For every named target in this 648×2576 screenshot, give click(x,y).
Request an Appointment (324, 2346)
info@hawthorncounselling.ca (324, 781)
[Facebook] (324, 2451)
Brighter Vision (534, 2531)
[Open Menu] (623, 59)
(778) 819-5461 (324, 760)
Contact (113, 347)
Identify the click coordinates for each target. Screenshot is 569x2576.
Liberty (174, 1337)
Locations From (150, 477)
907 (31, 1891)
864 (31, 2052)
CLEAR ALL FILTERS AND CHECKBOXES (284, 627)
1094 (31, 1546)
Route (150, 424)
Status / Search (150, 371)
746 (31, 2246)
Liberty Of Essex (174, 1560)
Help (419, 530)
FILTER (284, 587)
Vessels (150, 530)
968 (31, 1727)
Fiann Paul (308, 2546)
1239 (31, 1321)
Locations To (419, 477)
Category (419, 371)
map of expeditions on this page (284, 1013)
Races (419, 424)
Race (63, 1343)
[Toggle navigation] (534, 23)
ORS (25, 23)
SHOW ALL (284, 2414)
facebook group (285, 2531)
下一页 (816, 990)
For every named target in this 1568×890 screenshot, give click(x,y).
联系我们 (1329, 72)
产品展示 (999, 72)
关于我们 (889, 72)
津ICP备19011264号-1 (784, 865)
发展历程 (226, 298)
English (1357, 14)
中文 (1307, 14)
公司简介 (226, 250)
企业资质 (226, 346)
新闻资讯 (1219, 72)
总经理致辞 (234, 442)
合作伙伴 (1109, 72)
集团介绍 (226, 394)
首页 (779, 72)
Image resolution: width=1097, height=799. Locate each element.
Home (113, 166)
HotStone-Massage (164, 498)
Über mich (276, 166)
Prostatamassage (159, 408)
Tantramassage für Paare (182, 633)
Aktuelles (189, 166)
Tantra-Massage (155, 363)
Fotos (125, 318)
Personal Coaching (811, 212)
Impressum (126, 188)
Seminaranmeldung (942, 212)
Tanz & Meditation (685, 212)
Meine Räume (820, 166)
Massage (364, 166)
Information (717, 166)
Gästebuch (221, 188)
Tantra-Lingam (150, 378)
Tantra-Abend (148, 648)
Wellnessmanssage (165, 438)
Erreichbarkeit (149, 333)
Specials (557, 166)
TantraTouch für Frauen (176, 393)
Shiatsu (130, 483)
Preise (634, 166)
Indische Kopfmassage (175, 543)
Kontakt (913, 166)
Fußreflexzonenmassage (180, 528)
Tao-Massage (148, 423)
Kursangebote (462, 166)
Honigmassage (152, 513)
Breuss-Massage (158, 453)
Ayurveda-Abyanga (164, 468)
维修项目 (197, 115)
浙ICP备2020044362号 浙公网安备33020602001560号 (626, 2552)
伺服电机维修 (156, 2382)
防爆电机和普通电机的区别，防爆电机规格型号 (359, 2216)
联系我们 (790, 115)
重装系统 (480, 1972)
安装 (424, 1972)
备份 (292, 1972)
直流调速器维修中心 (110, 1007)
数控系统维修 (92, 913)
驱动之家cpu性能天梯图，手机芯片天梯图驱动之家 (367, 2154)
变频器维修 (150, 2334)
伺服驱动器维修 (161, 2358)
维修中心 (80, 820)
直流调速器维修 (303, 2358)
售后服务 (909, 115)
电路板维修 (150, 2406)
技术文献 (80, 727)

--------------------

Copy out each line of the listing that contains the string "give".

For every named target in this 648×2576 screenshot, give click(x,y).
For every named target in this 1568×890 screenshot, give click(x,y).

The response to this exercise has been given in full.